Иванко уже сидит против меня за столом в маленькой убогой комнате моей тетки Маринци. Двадцать лет, что разлучили нас, висят над столом перед нами и своей тяжестью сковывают нашу речь. Двадцать лет моей жизни в Советском Союзе, а Иванка в панской Польше. Я получила высшее образование, стала писательницей. А Иванко?..
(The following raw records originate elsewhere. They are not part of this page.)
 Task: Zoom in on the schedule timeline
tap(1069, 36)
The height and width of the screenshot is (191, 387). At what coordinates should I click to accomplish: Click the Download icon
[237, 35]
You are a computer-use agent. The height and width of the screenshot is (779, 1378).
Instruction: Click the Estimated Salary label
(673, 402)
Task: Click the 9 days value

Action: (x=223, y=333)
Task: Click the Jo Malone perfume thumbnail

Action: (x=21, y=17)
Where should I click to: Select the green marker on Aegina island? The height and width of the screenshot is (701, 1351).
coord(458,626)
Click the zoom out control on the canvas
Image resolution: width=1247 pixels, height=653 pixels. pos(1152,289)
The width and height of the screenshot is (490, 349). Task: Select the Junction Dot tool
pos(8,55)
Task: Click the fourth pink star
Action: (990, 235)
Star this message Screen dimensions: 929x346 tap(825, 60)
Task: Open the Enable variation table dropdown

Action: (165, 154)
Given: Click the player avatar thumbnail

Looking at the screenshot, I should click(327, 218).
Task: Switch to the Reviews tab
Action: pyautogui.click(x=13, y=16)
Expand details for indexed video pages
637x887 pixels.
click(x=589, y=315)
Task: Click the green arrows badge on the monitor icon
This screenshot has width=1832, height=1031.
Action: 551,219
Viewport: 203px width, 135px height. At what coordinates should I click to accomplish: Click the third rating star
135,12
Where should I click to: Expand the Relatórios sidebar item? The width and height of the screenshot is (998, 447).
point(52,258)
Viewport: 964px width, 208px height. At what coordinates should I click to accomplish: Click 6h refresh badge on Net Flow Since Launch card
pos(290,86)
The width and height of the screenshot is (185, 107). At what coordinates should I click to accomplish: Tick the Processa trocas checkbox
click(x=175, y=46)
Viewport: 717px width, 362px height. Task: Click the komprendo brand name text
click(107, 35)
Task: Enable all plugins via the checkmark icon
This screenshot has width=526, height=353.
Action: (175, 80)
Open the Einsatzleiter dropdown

Вечерние сумерки огоньками соседних домов уже заглядывают в комнату тетки Маринци. Но мы еще хорошо видим друг друга. А сумерки с этими вечерними проблесками словно подчеркивают, как необыкновенна наша встреча. Ведь ее могло и не быть, если бы стояли по-прежнему столбы, разделявшие Львов и Киев. Радость этого события нельзя не почувствовать, когда мы смотрим молча друг на друга. Но эти сумерки сейчас здесь напоминают и о другом, о невысказанном, что лежит между нами: двадцать лет прожитой жизни в разных государствах. Я еще не знаю, кто мой брат: бедный лазык или уже стал преступником? Одно вижу: он очень оборван, и лохмотья, которые на нем, слишком легки по этой поздней, уже с заморозками осени, и он такой изнуренный, словно долгое время просидел в подземелье.
Эти первые минуты молчания лишь тетка Маринця нарушает своими слезными причитаниями. Она хочет зажечь свет, но мы с братом одновременно ее удерживаем. Мы еще хотим узнавать друг друга, говорить друг с другом языком этих сумерек, а может быть, Иванку стыдно, что он такой оборванный, ведь для куликовца хорошо одетый человек — это уважение. А последним человеком считают того, кто плохо одет. Как не вспомнить нам отца, которому лучше было недоесть, недоспать (этого никто не видит). Но быть плохо одетым? О, это великий позор.
Когда свет вспыхивает в комнатке, мы уже немного свыклись друг с другом, и улыбка роднит эти минуты. Брат уже уверился, что я не стыжусь видеть его в таком батярском одеянии. Но я еще живу памятью об Иванке, еще вижу его в своем воображении мальчишкой, который не хотел подчиняться ни родителям, ни воспитателям, который так отличался своими симпатиями и вкусами от других мальчиков в приюте. А передо мной сидит уже человек в летах, будто мне незнакомый. Но этот чужой человек смотрит на меня узкими черными — материнскими — глазами, которые поднимают в душе столько наболевшего, грустного… Тетка Маринка обливает нашу встречу горячими слезами. Можно ли столько плакать? А она плачет и причитает, плачет и причитает. Ее красные глаза и лицо с синюшным румянцем на щеках напоминают мне мать, у которой тоже не просыхали слезы.
Меня тревожит, что Иванко часто отводит глаза в сторону или опускает их, словно не может с чистой совестью смотреть на свет. Что лежит на его душе? Но все эти тревожные мысли отступают перед радостью: мы нашлись! Где живет сейчас Иванко? Нигде. Где придется. При Польше таким не разрешалось показываться на центральных улицах Львова. А как будут относиться к нему Советы, он еще не знает. Полицейские всех таких, как он, знали в лицо, имели при себе список. Ведь не было в его компании ни одного, который бы не сидел в тюрьме по нескольку раз.